Further undermining the KRG, whose finances are mostly in the Barzani clan’s hands, the Federal Court of Iraq issued on 21 February 2024 a series of rulings that would severely undermine the KRG’s autonomy. The rulings include:
Finding the KRG’s election law unconstitutional.
Making the Iraqi elections commission the competent body to oversee elections in the KRG, and not the KRG’s electoral commission, until new elections are held and a new commission is formed.
Compelling the KRG to hand all oil and non-oil revenues to Baghdad.
Compelling the KRG to pay all salaries to KRG government employees into government banks.
Compelling the KRG to pay all salaries in full, whereas it had been paying only a small portion of the monies owed.
Requiring the KRG’s finance ministry to hand over a breakdown of the budget for salaries.
By siding with protesting civil servants against the KRG, the court made Baghdad appear more friendly to the interests of Kurdish citizens than the two clans, especially the Barzani clan. By forcing the KRG to reveal the breakdown of salaries, the court is paving the way for eliminating “ghost employees”, who are regularly used in Iraq as a means of siphoning off state funds by powerful actors. And by forcing the KRG to hand over revenues, after having banned it from independently making oil contracts, the financial autonomy of the KRG is now severely undermined. It is autonomous only in name. Therefore, if the civil servants and government employees want to be paid, they have to push Iraqi Kurdistan’s government to accept Baghdad’s writ.
Türkiye’s position
It is worth recalling that Ahmed Davutoglu, Erdogan’s former foreign minister (with whom he has since fallen out), wrote a book on the theme of an expanded Türkiye, whose territories extend to Mosul, Erbil and Aleppo, whose interests extend from Grozny to Libya and the rest of Muslim Africa to Central Asia and to Tirana. This agenda still forms the backbone of Turkish foreign policy, despite Davutoglu’s reduced role.

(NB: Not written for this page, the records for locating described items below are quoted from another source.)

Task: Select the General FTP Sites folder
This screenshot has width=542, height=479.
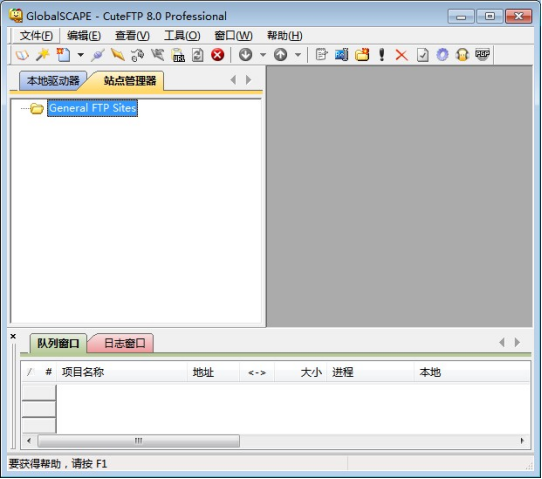Action: (92, 108)
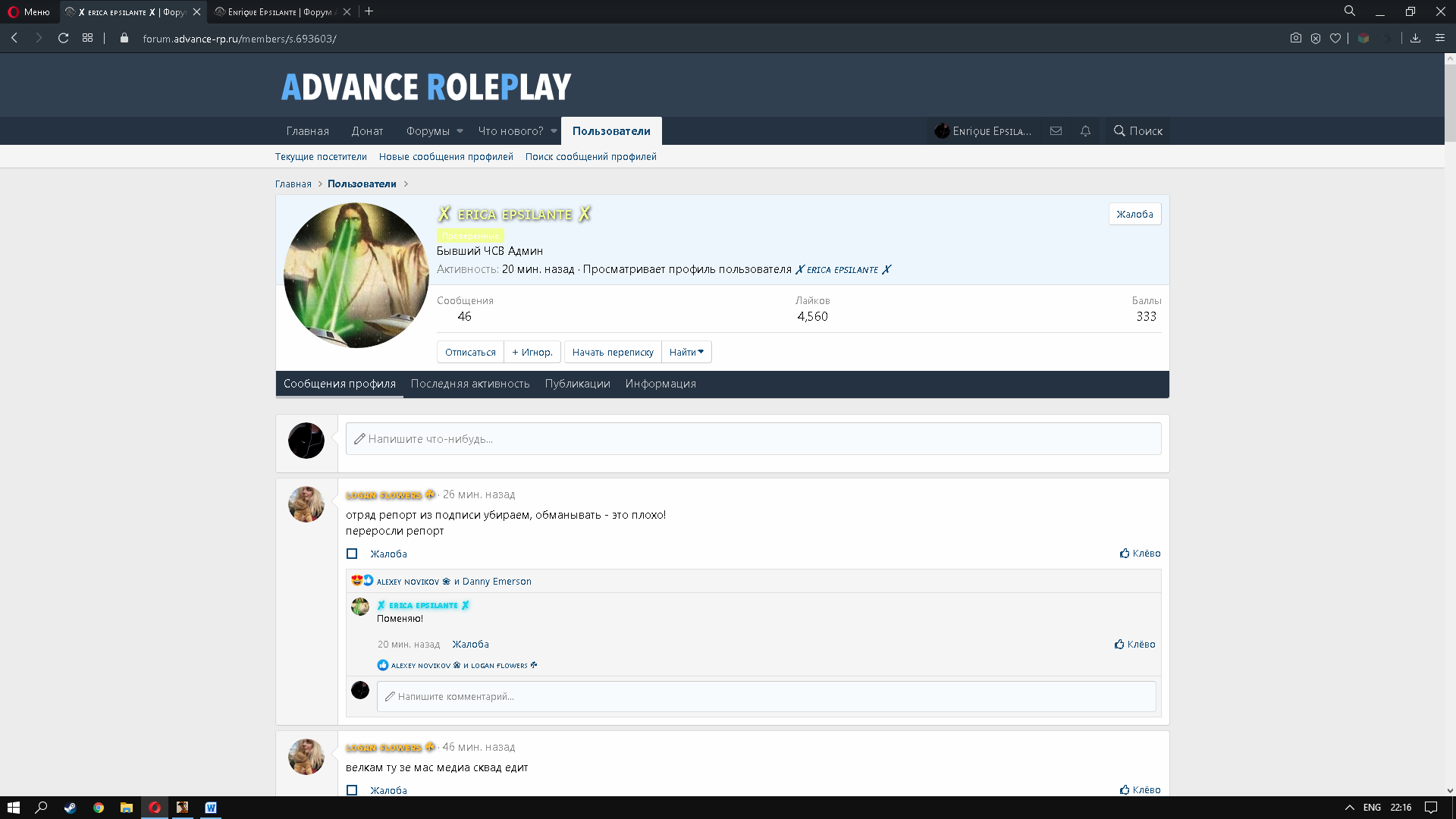Check the box on 46-minute-old post
Screen dimensions: 1456x819
[x=352, y=790]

Furthermore, with the Turkish lira collapsing, the cost of energy to the Turkish economy is a critical issue, and foreign currency obtained through trade with the KRG was an important means of keeping the Turkish system going.
Last, Türkiye’s future energy security is intimately connected to the status of oil rich Kurdistan, Kirkuk, and northern Syria, where the Kurdish question, and the issue of dealing with the Kurds, is inescapable. Türkiye needs to find a way to partner with the Kurds (and eliminate Kurdish groups like that PKK that refuse to play along) to guarantee its own role as a Great Power. Its ability to do so is limited by US and Iranian influence, making a localised conflict with Iran’s allies in Iraq and Syria more likely if the US leaves the region.

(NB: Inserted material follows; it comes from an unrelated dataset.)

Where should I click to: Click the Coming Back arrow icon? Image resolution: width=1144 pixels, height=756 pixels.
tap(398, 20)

At the very least, Türkiye needs an autonomous KRG to deal with it favourably. The Iraqi political system is in the process of stripping that away (aided by the corruption and mismanagement of the Barzani family).
Risk Implications:
A US withdrawal, or the perception that the US is leaving the region (potentially triggered by the election of Donald Trump), will very likely accelerate the conflicts within the Kurdish communities of Iraq and Syria along the dimensions described above. It will likely also intensify Turkish and Iranian intervention, intended to secure their positions against one another.